Source

## 1. Introduction

Neural network is a supervised machine learning algorithm that is used for regression, and more commonly, for classification tasks. The basic building block of a full-connected neural network is the perceptron. In this representation, $x_{1},…,x_{3}$ are the input values for features $1$ to $3$, and $+1$ is the bias term to increase the model space. The neuron then accepts these input to output $h_{w}(x) = f(w^{\top}x) = f(\sum_{i=1}^{3}w_{i}x_{i} + w_{4})$, where $w \in \mathbb{R}^{4}$. The activation function $f(\cdot)$ is an non-linear function, and popular ones include ReLU, sigmoid, or the tanh function.

Data extract
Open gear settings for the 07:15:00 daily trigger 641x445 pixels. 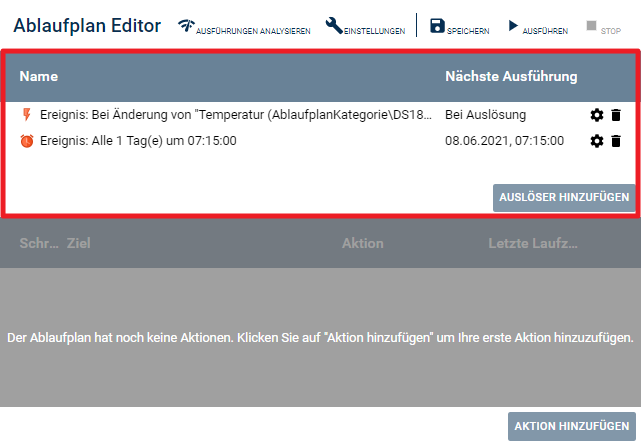(597, 141)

Given exercise A
Translate this sentence from the neural network introduction into Spanish: "Neural network is a supervised machine learning algorithm that is used for regression, and more commonly, for classification tasks."
Given exercise B
Carry on with the neural network introduction, starting right after its final sentence.

Written reply A
La red neuronal es un algoritmo de aprendizaje automático supervisado que se utiliza para la regresión y, más comúnmente, para tareas de clasificación.

Written reply B
A neural network is built from these individual neurons. An example of a neural network with $3$ layers looks like this: With this architecture, our weight vector becomes a matrix instead. To go from layer $L_{1}$ to layer $L_{2}$, we would need a $W^{(1)} \in \mathbb{R}^{3 \times 4}$ matrix, where $4$ is the number of input values $n_{in}$ and $3$ is the number of output values $n_{out}$. The neurons in the second layer are denoted as $a^{(2)}_{j}$, where $j$ denotes the $j\text{th}$ neuron. Let $x \in \mathbb{R}^{4}$ be constructed as

$x = \begin{bmatrix}x_1\\x_2\\x_3\\1\\\end{bmatrix}$

According to diagram above, computing $a^{(2)} \in \mathbb{R}^{3}$ is performed by

$a^{(2)} = f(z^{(2)}) = f(W^{(1)}x)$

where $W \in \mathbb{R}^{3 \times 4}$ and $x \in \mathbb{R}^{4}$. A neural network with more than $3$ layers is called a deep neural network. The rest of this notebook will focus more on the derivation of weight update equations and implementation, rather than theoretical properties.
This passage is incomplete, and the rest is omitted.